§ **TEXT PASSAGE**:

Llama 4 just dropped — and it runs on a laptop¶

Meta has released Llama 4, and the big story isn't just the benchmark numbers — it's that the 8B model runs smoothly on consumer laptops with minimal quantization.

The numbers¶

We ran Llama 4 8B (Q4_K_M quantization) on a MacBook Pro M3 Pro (18GB) via Ollama and llama.cpp. Here's what we got:

Metric	Llama 4 8B	Llama 3.1 8B	Improvement
Tokens/sec (prompt)	112	98	+14%
Tokens/sec (generation)	48	42	+14%
MMLU-Pro	68.2	62.5	+5.7
HumanEval	81.4	76.1	+5.3
GSM8K	84.9	79.3	+5.6

What's new¶

Mixture-of-Experts (MoE) architecture: The 8B model uses 2B active parameters per token, dramatically reducing inference cost
128K context window: Long-context support out of the box
Multimodal: Accepts image inputs natively (vision encoder included)

§ **TASK ITEM**: Write the next part of the Llama 4 laptop article, continuing after the line about multimodal image input.

§ **THE DATA**:
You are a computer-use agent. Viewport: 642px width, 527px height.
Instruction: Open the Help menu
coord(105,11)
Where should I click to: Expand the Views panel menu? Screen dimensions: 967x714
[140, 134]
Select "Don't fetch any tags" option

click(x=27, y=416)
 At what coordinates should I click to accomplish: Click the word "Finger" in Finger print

§ **ANSWER TO THIS PROBLEM**:
Apache 2.0 license: Truly open, no restrictions

Getting started¶

# Pull with Ollama
ollama pull llama4:8b

# Or with llama.cpp
wget https://huggingface.co/meta-llama/Llama-4-8B-Instruct-GGUF/resolve/main/llama-4-8b-q4_k_m.gguf
./llama-cli -m llama-4-8b-q4_k_m.gguf -p "Explain transformer attention"

The catch¶

The 70B model needs 32GB+ VRAM even at Q4. The MoE architecture helps with speed but the full weights still need to be loaded. For local developers, 8B is the sweet spot — and it's remarkably capable.

Bottom line¶

Llama 4 8B is the best open model you can run on a laptop right now. Period. The combination of MoE efficiency, 128K context, and native multimodal support makes it the new default for local LLM development.